- **What is required**
In the entries below, return only the line containing "Contact (43, 510)" and those after it, exactly, through the last line.

- **Data for the task**
::::::
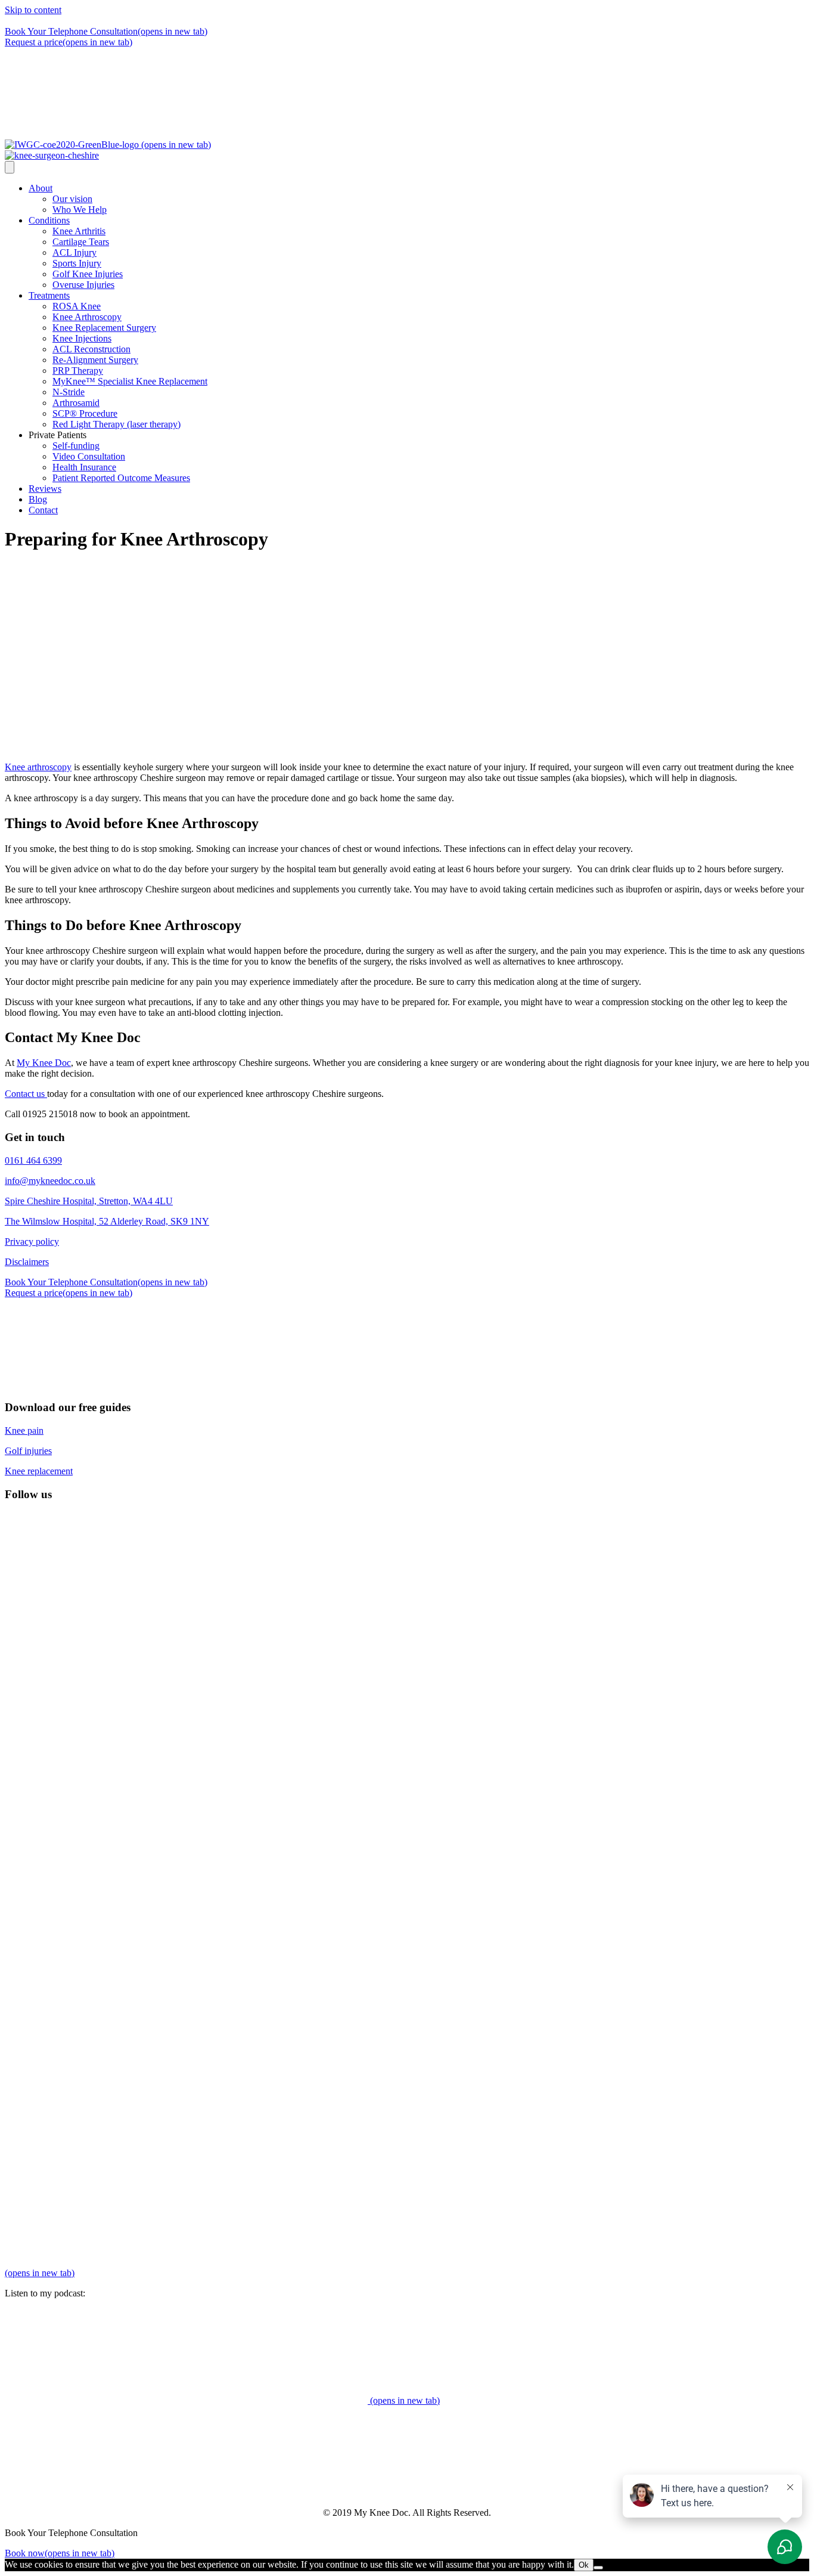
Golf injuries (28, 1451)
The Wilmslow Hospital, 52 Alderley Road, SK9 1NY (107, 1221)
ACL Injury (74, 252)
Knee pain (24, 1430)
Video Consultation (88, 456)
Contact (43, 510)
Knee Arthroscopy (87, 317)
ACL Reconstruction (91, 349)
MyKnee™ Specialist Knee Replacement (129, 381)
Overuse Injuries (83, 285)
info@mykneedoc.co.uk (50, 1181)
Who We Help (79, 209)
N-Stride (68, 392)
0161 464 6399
::::::
- **Task solution**
Contact (43, 510)
Knee Arthroscopy (87, 317)
ACL Reconstruction (91, 349)
MyKnee™ Specialist Knee Replacement (129, 381)
Overuse Injuries (83, 285)
info@mykneedoc.co.uk (50, 1181)
Who We Help (79, 209)
N-Stride (68, 392)
0161 464 6399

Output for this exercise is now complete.